§ **AUFGABE 1**
Beantworte zum Thread über das Ansteuern eines Raspberry Pi folgende Fragen:
(a) Über welches Gerät will coco07 die Pins ansteuern?
(b) Welche zwei Verbindungsarten nennt coco07 als Möglichkeiten?
(c) Was für eine Anwendung soll laut Tobse auf dem PI laufen?

§ **ZU LESENDER TEXT**

# Raspberry PI ansteuern!



## coco07 (13. Dez 2013)

Hey liebe Community,

ich habe mir vor ein paar Tagen ein Raspberry PI zugelegt und versuche nun über mein S3 die verschiedenen pins anzusteuern bzw. an und aus zu schalten.
Nur habe ich derzeit noch keine Ahnung wie ich das anstellen soll, ein paar hilfreiche Schlagwörter wären ganz cool von euch, den Rest mache ich dann selber...
Ersteinmal wäre es ganz sinnvoll zu wissen, wie ich eine Verbindung über ein Netzwerk aufbaue, heißt ich habe ein Router und mehrere clients drann, unter anderem mein Smartphone und den R-PI... Welche Art sollte ich benutzen? 
- Über SSH?
- Über p2p?

Dann würde ich noch gerne wissen, wie ich das ganze programmieren soll? Direkt auf dem Raspberry PI oder auf einem Rechner mit der "GPIO-Bibliothek":autsch: ?

Wäre über jeden Ratschlag sehr dankbar 

grüße coco07


----------



## Tobse (13. Dez 2013)

Der PI ist doch, zumindest von der Funktionalität her, ein vollwertiger Rechner; programmiere, wo du magst.

Ich würde dafür ein Protokoll festlegen und eine Server-Anwendung auf dem PI machen, die Befehle entgegen nimmt und eine auf dem Handy, dass diese sendet.


----------



## coco07 (13. Dez 2013)

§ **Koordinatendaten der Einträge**
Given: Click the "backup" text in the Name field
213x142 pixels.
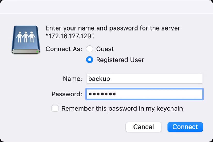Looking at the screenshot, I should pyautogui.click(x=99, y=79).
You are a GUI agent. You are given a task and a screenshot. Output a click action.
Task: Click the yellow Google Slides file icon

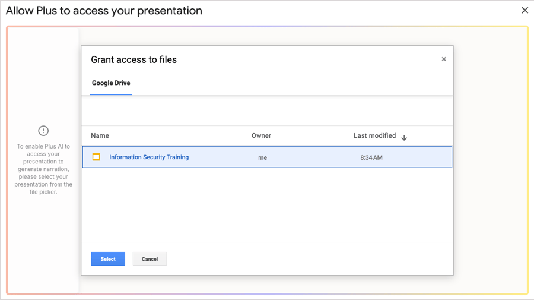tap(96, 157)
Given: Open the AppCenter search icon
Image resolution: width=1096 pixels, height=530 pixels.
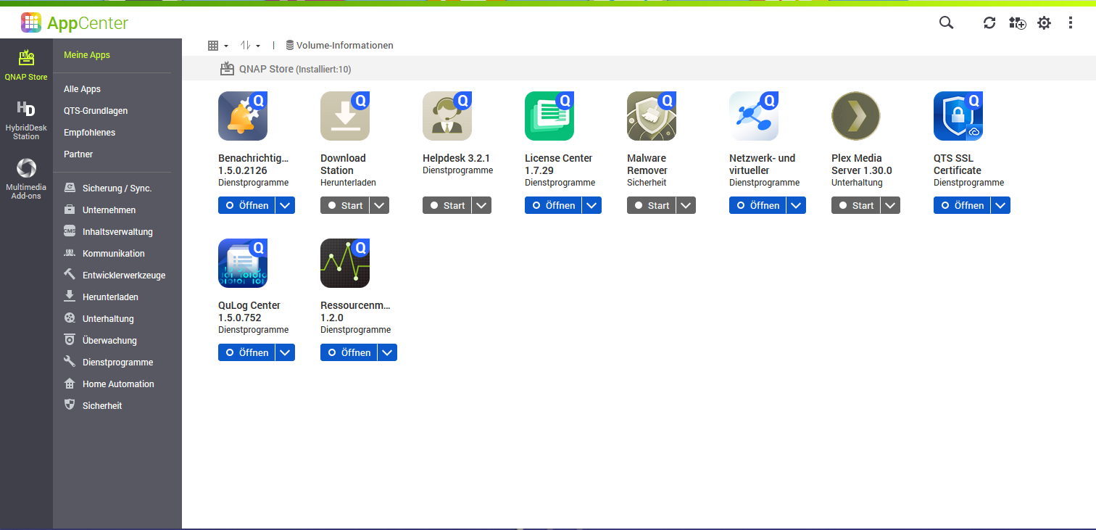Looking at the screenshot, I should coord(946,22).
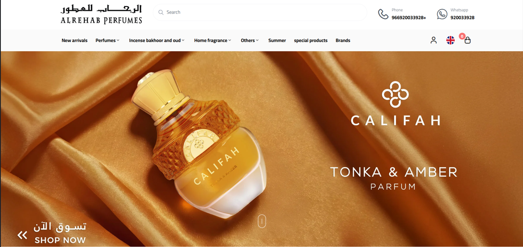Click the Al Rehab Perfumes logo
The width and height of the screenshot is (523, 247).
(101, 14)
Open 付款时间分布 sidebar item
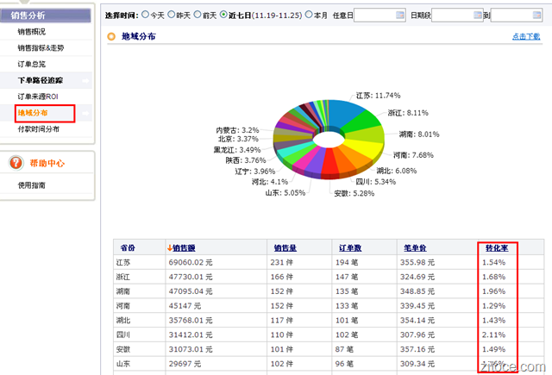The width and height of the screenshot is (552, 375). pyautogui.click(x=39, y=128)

--

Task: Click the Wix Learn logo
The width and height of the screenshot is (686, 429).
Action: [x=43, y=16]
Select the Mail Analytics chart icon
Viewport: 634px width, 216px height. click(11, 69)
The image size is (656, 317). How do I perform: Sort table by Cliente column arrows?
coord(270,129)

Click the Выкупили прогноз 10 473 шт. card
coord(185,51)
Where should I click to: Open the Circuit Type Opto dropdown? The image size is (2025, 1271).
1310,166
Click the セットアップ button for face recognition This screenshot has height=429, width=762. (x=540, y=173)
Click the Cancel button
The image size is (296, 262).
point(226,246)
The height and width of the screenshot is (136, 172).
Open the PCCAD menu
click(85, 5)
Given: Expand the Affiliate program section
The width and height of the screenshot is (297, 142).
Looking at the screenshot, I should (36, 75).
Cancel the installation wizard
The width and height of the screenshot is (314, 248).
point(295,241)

§ **AUFGABE 2**
Gib die Zeilen der Einträge wieder, beginnend mit der Zeile, die "Given: Click the" enthält, und endend mit der Zeile, die "The width and height of the screenshot is (552, 375)." enthält. Lass die Bilder dabei weg.

§ **VOLLSTÄNDIGE ANTWORT 1**
(a) Über sein S3.
(b) SSH und p2p.
(c) Eine Server-Anwendung, die Befehle entgegennimmt.

§ **VOLLSTÄNDIGE ANTWORT 2**
Given: Click the "backup" text in the Name field
213x142 pixels.
Looking at the screenshot, I should pyautogui.click(x=99, y=79).
You are a GUI agent. You are given a task and a screenshot. Output a click action.
Task: Click the yellow Google Slides file icon

tap(96, 157)
Given: Open the AppCenter search icon
Image resolution: width=1096 pixels, height=530 pixels.
Looking at the screenshot, I should coord(946,22).
Click the Al Rehab Perfumes logo
The width and height of the screenshot is (523, 247).
(101, 14)
Open 付款时间分布 sidebar item
The width and height of the screenshot is (552, 375). pyautogui.click(x=39, y=128)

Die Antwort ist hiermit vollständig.